* What is needed
In the data from the line with "At what coordinates should I click to accomplish: Bookmark" through the end, replace "coordinates" with "location" and change nothing else. Leave the pictures out of the answer.

* Records for this task
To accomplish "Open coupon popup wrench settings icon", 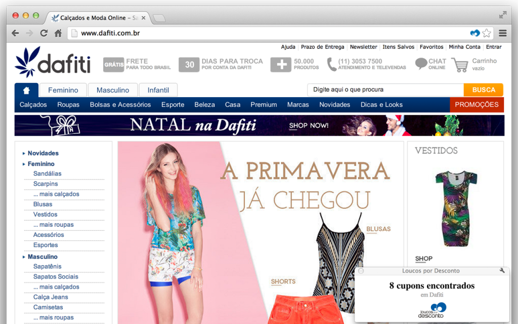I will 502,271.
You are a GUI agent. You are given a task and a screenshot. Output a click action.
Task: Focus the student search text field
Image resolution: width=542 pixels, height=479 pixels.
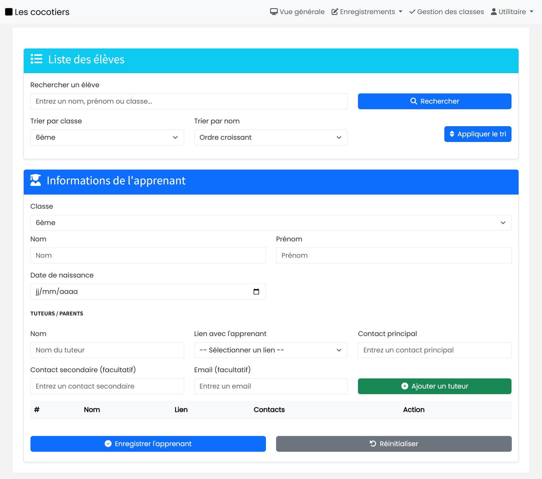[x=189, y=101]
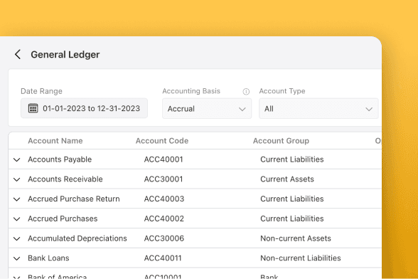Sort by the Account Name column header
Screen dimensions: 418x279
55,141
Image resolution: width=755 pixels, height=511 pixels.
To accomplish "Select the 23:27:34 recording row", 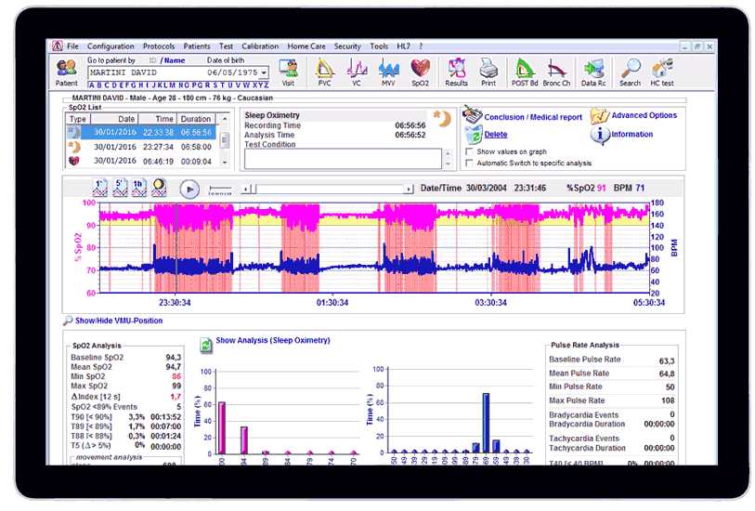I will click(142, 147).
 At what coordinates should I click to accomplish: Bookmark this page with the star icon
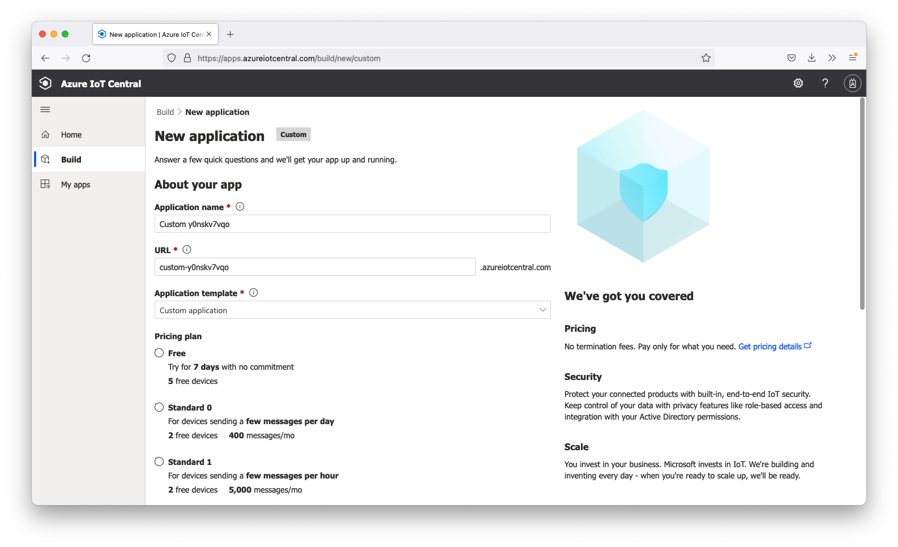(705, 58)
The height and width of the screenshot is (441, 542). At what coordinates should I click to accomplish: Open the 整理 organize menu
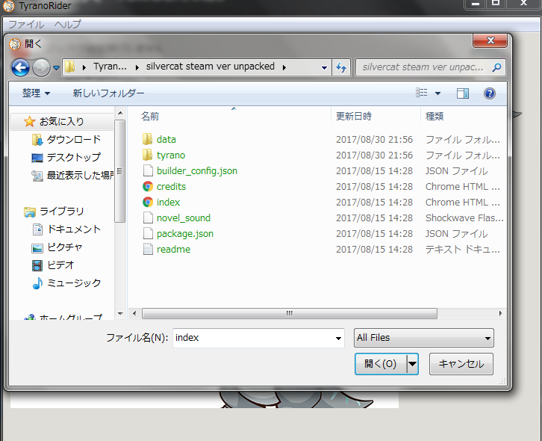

* Solved exercise
 At what location should I click to accomplish: Bookmark this page with the star icon
(705, 58)
The height and width of the screenshot is (441, 542). At what location should I click to accomplish: Open the 整理 organize menu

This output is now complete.